When Tippmann Pneumatics brought screw-in CO2 bottles to paintball, they were first mounted on the back of the paintgun.  Backbottle style set-ups acted as a stock, and that became a trend that quickly spread to most paintgun manufacturers.  Then Colin Thompson of LAPCO moved the ASA connection on his Grey Ghost pumps to the bottom of the grip, running a hose from there to the paintgun receiver.  The bottom-line arrangement took off and became the new standard.  Bottom-line arrangements could still act as a stock, but gave clearance to sight down the gun while wearing face protection which became popular in the late 80s and mandatory in the late 1990s.  With the rise of compressed air systems in the mid 1990s another mounting scheme stepped in – the drop-forward.  

Drop forwards allow a compressed air or CO2 tank to be mounted a bit lower, and further forward when compared to a bottom-line arrangement.  This allows the heavier HPA tanks to balance out the paintgun, rather than make it back heavy.

Different air systems mount differently.  Many HPA systems either mount to a 3/8” dovetail rail introduced by Air America, or fit into a cradle that mounts to that rail.  Others have adapters which can screw into a pair of screw holes found at the bottom of the paintgun’s grip.  CO2 tanks and screw in air systems are designed to screw into an ASA, or Air System Adapter.  ASA adapters are available with twin hole mounts, or dovetail mounts to finish out a drop forward system.

One of the problems with compressed air systems on drop forwards is that unless it is a screw-in system, tools will be needed to take the assembly apart to pack the paintgun for travel.  For the casual recreational player this might not be a big deal, but for the serious tournament or scenario player who is flying regularly the less time spent breaking down and reassembling their gear the better.

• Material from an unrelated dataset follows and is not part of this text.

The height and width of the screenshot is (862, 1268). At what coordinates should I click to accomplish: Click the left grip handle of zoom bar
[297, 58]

The DataPimp Paintball Products drop forward is built with the player who travels frequently, or swaps their air system between different paintguns regularly in mind.  The drop itself is billet machined from solid aluminum alloy, with a series of lightening holes drilled through it.  All of the outside edges are chamfered to give a smooth feel that won’t snag or cut.  At the bottom end of the drop is a standard dovetail mount as well as a pair of threaded bottom-line style mounting holes.  When used with a dovetail cradle or air system the forward of these two holes holds a hex screw to lock the dovetail in place.  

DataPimp draws its name from owner Will Kaufman’s online username at the forum, and this is reflected in the DPPP drop forwards.  A second style is available with side threaded holes to accept the mounting band used in AirGun Designs’ Flatline compressed air systems.  Both styles of the drop forward are available with one less lightening hole, and the hexagonal cell logo engraved in its place.

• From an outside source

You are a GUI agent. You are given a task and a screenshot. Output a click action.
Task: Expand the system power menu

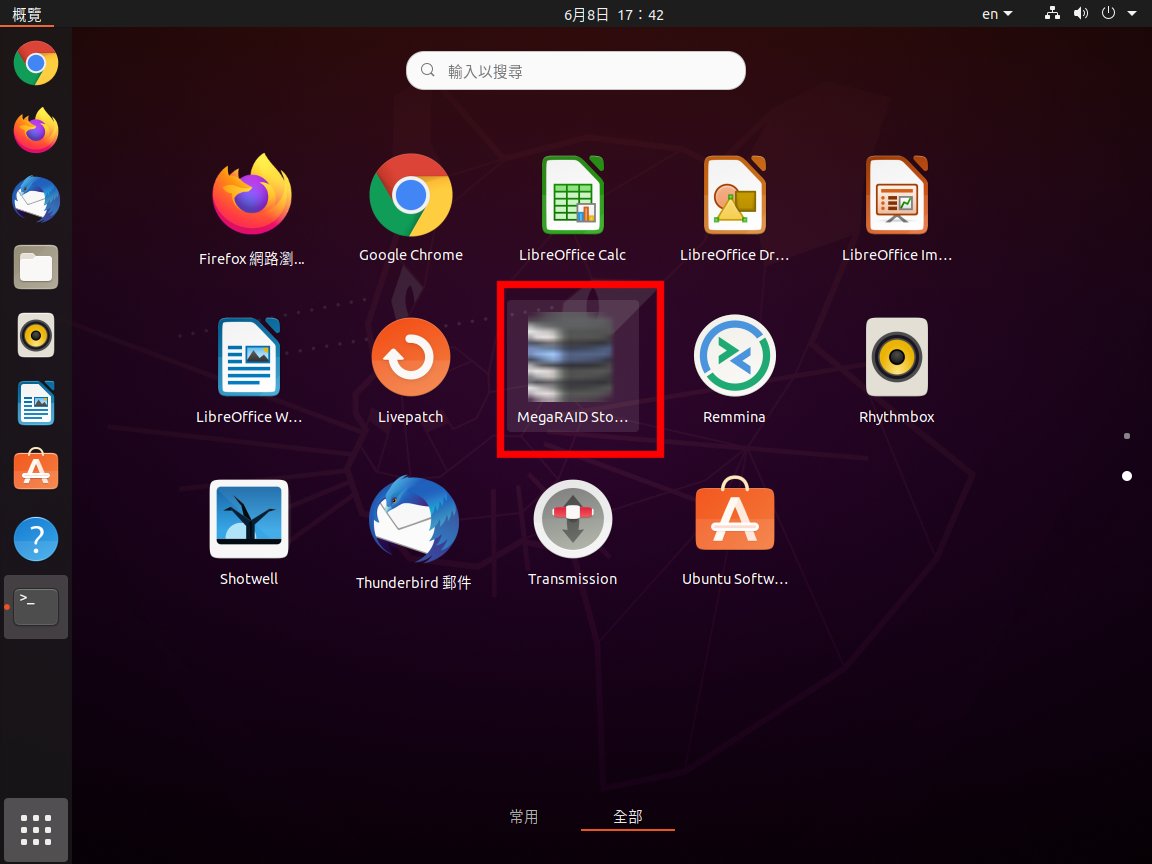click(1114, 14)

The significant feature that sets the DPPP drop apart from the rest is its mounting block.  The top end of the drop forward is a mounting block which screws into the paintgun’s grip.  The drop forward slides into the block with a T-rail arrangement – one that is more sturdy than the narrow edges of a dovetail rail.  An aluminum thumbscrew, anodized to match the drop forward locks the drop securely in place.  Each drop forward ships with two mounts.  With a mount on each of a pair of paintguns, the drop forward and air system can be quickly switched between paintguns at home or in the field, as well as broken down fast for travel.

On the field, the DPPP drop has proved to be reliable and performed without issue. One item of note: the drop forward’s lock screw squeaks as the anodized threaded surfaces rub when it is screwed in.  It can be tempting to lubricate it with grease or oil, but the higher surface friction serves to keep the screw from backing out in the field, and surprisingly, there were no problems with it working loose, when just thumb tight.